In studying the Tigers offensive statistics so far, I spent some time looking into Jhonny Peralta, whom I have generally defended, but decided that his extremely good numbers so far (3rd in SS WAR) are driven somewhat by a high BABIP which isn’t very interesting.
Then I thought about writing about why Matt Tuiasosopo, the Tigers RH platoon OF, should play a little more but realized there isn’t really any extra PA for him unless you’re willing to bench Victor Martinez, whom I’m not giving up on at all.
Yet in the course of this perusal of Tuiasosopo’s numbers, something very amazing caught my eye. He’s crushing the ball, but that’s not what I mean. There is a belief, one which I share, that a baseball player can do pretty much anything across 60 plate appearances, or a 10 to 14 day stretch. Tuiasosopo has 51 PA at this moment in time. So I’m not shocked that he’s doing well. I’m shocked at how it compares to someone else on the team. First, for reference, he’s Tui’s line:
.366/.490/.561, 189 wRC+ (51 PA, 2 HR, 7 R, 15 RBI, 19.6% BB)
That’s excellent. It’s a small sample, but it’s excellent. He’s 89% better than league average at the plate so far this year. It won’t continue, but that isn’t the point. The point is that Tuiasosopo’s best 51 PA – his small sample peak – still don’t measure up to Miguel Cabrera’s entire season.
Cabrera’s line, despite covering 197 PA or a quarter of a season rather than 10%, is better.

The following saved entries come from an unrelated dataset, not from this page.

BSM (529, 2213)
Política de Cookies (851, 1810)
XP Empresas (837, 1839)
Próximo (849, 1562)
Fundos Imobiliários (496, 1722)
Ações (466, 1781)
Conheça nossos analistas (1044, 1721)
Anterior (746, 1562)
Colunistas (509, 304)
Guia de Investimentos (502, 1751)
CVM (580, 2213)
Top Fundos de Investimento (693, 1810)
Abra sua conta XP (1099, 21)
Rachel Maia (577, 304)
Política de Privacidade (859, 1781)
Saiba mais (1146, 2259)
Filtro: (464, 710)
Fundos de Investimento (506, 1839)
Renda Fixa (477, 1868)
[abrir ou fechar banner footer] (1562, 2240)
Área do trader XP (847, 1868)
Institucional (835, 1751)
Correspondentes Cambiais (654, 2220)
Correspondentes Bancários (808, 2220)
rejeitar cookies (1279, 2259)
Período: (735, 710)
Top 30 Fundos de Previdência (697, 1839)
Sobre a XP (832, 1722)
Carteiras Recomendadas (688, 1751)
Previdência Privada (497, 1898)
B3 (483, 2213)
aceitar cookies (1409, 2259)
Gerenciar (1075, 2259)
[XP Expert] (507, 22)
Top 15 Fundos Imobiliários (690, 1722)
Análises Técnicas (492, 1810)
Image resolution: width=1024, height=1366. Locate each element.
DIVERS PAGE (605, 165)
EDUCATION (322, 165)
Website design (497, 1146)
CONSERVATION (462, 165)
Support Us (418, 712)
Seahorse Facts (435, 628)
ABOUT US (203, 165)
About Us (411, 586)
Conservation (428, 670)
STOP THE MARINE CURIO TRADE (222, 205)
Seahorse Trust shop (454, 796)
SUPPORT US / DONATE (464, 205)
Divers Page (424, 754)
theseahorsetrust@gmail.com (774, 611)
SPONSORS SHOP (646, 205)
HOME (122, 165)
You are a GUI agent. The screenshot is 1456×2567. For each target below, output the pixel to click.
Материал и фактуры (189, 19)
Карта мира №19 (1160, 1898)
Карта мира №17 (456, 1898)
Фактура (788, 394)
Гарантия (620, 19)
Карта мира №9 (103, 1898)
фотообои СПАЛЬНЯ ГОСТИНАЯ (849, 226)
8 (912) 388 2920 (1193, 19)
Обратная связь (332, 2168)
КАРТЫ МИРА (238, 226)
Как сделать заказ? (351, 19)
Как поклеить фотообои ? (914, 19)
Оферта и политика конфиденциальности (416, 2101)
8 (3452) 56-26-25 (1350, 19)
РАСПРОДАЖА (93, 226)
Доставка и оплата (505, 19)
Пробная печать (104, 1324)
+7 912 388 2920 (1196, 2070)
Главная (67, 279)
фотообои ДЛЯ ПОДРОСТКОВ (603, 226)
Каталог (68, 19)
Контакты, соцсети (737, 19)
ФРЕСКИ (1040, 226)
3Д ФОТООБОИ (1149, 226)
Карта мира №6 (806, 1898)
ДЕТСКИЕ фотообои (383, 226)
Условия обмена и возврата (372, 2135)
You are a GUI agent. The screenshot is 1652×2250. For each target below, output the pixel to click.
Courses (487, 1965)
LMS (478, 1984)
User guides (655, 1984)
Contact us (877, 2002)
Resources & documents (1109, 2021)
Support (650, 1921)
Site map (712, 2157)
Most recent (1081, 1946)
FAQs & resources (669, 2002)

Here it is:
.387/.457/.659, 199 wRC+ (197 PA, 11 HR, 34 R, 47 RBI, 10.7% BB)
Cabrera isn’t getting on base at the same rate as Tuiasosopo, but he’s outslugging him by a lot. Cabrera is 99% better than league average at the plate this year. This post is meant to illustrate how awesome that is. Tuiasosopo is crushing the ball over a small sample and he still isn’t on Cabrera’s 200 PA pace (In Cabrera’s last 55 PA, he’s at 220 wRC+ BTW). That’s nuts.
Miguel Cabrera’s wRC+ for the season is better than Babe Ruth’s career wRC+. Now obviously that won’t continue. He won’t be Babe Ruth (although for a second I did actually think about removing the word “obviously”). But right now he’s outhitting everyone. Even great hitters. Even players who are having the best couple weeks of their lives.
Chris Davis is the next closest qualifier to Cabrera with a 182 wRC+. If you drop the threshold from qualified to 50 PA, Tuiasosopo is as close as anyone gets. To find someone with a higher wRC+ than Cabrera, you have to find your way to Matt Adams’ 43 PA.
And just for fun, even though it isn’t a meaningful number, over the last week Miguel Cabrera leads baseball with a 344 wRC+. It’s a small sample, but that’s just silly.
Miguel Cabrera has the 29th best career wRC+ of all time at 150. This is his peak. It has to be. The last three seasons have been his best three and this one looks like it might top them all. We may be watching one of the best dozen or so hitters of all time at his absolute best.